Mistry P, Loh S Y, Kelland L R, Harrap K R
Institute of Cancer Research, Sutton, Surrey, UK.
Int J Cancer. 1993 Nov 11;55(5):848-56. doi: 10.1002/ijc.2910550526.
Glutathione (GSH) has often been implicated in the mechanism of resistance to platinum anti-cancer drugs. It has been suggested that GSH may reduce the cytotoxicity of these drugs by forming inactive conjugates and by enhancing the repair of DNA-platinum crosslinks. In the present study we have examined the effect of D,L-buthionine-S,R-sulfoximine (BSO) pretreatment on the accumulation of platinum in a sensitive (CHI) and 2 relatively resistant (SKOV-3, HX/62) human ovarian-carcinoma cell lines following exposure to PtII- (cisplatin, carboplatin) and PtIV-drugs (tetraplatin). The metabolism of cisplatin and tetraplatin (particularly the extent of platinum-GSH conjugate formation) in the presence and absence of BSO pre-treatment was also examined in these cell lines. BSO pre-treatment reduced the accumulation of PtII but not that of PtIV drugs in the relatively resistant SKOV-3 and HX/62 cell lines. It had no effect on the accumulation of either class of drugs in the sensitive CHI cells. Metabolism studies with cisplatin showed that the SKOV-3 and HX/62 cells, which contained 2- to 3-fold higher levels of GSH, were able to inactivate a greater proportion of cellular cisplatin, by the formation of platinum-GSH conjugates, than the CHI cells. A significant inhibition in formation of these conjugates, by BSO-induced depletion of cellular GSH (over 80%), did not, however, increase cisplatin concentration in the resistant cells. In contrast, a small increase in cisplatin concentration was observed in the sensitive cells following BSO pre-treatment. Comparison of cisplatin and tetraplatin metabolism in the SKOV-3 cells indicated that a greater proportion of the latter drug was inactivated by formation of GSH conjugates. BSO-induced depletion of cellular GSH in this cell line significantly reduced the formation of such conjugates from both drugs. However, concomitant increases in intracellular levels of reactive species were observed only after tetraplatin exposure. Our data suggest that the greater potentiation of PtIV- compared with PtII-drug cytotoxicity in the relatively resistant cell lines following 24 hr BSO pre-treatment may be caused by a differential effect of BSO on the metabolism and cellular distribution of these drugs. A BSO-induced reduction in PtII- but not PtIV-drug accumulation in these cells may also partially contribute to the differential potentiation of cytotoxicity of these drugs.

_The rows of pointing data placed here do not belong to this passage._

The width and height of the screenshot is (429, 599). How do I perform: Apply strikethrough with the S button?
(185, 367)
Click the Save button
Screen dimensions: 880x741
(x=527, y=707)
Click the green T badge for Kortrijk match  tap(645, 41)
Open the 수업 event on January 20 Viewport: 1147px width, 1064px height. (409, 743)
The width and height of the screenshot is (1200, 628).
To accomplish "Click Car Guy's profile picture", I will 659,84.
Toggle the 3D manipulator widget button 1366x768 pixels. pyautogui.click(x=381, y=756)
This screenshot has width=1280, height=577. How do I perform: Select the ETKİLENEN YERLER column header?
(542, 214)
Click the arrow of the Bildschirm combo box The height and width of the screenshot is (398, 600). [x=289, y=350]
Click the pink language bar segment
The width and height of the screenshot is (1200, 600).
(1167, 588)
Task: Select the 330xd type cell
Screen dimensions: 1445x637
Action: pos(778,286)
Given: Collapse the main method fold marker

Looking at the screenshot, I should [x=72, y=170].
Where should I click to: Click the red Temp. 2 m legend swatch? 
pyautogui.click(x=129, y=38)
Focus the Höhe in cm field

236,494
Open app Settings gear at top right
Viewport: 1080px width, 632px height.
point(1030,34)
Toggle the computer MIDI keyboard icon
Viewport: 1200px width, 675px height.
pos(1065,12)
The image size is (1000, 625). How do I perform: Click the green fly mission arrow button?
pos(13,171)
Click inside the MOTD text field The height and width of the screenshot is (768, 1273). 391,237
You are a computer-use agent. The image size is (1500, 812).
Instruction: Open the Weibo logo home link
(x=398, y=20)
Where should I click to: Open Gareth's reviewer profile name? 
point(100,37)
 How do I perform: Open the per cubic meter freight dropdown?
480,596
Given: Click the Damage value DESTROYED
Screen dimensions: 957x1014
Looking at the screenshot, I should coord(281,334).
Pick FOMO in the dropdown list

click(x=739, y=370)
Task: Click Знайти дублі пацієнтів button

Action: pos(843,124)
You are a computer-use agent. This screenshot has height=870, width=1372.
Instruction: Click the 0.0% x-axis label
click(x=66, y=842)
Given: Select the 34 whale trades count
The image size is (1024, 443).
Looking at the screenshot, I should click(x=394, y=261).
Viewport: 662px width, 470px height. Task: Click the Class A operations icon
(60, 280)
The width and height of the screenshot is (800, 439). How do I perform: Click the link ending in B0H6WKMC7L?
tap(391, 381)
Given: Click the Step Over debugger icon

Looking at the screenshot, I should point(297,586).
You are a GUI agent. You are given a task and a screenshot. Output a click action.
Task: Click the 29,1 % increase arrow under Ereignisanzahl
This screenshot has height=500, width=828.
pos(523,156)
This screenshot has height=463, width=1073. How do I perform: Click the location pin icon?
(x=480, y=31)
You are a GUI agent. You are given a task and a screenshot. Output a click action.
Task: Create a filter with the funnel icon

谷胱甘肽(GSH)常常与对铂类抗癌药物的耐药机制有关。有人提出,GSH可能通过形成无活性的结合物以及增强DNA - 铂交联的修复来降低这些药物的细胞毒性。在本研究中,我们检测了D,L - 丁硫氨酸 - S,R - 亚砜亚胺(BSO)预处理对人卵巢癌细胞系(敏感细胞系CHI以及2个相对耐药的细胞系SKOV - 3、HX/62)在暴露于PtII类药物(顺铂、卡铂)和PtIV类药物(四铂)后铂蓄积的影响。还检测了在有或无BSO预处理的情况下,这些细胞系中顺铂和四铂的代谢情况(尤其是铂 - GSH结合物的形成程度)。BSO预处理降低了相对耐药的SKOV - 3和HX/62细胞系中PtII类药物的蓄积,但未降低PtIV类药物的蓄积。它对敏感的CHI细胞中这两类药物的蓄积均无影响。顺铂的代谢研究表明,SKOV - 3和HX/62细胞中GSH水平比CHI细胞高2至3倍,通过形成铂 - GSH结合物,它们能够使细胞内更大比例的顺铂失活。然而,BSO诱导细胞内GSH耗竭(超过80%)导致这些结合物形成受到显著抑制,这并未增加耐药细胞中顺铂的浓度。相反,BSO预处理后,敏感细胞中顺铂浓度出现小幅增加。SKOV - 3细胞中顺铂和四铂代谢的比较表明,后者药物通过形成GSH结合物而失活的比例更大。该细胞系中BSO诱导的细胞内GSH耗竭显著减少了这两种药物形成此类结合物的情况。然而,仅在暴露于四铂后才观察到细胞内活性物质水平的相应增加。我们的数据表明,在24小时BSO预处理后,相对耐药细胞系中PtIV类药物的细胞毒性比PtII类药物增强得更多,这可能是由于BSO对这些药物的代谢和细胞分布有不同影响所致。BSO诱导这些细胞中PtII类药物而非PtIV类药物蓄积减少,这也可能部分导致了这些药物细胞毒性增强的差异。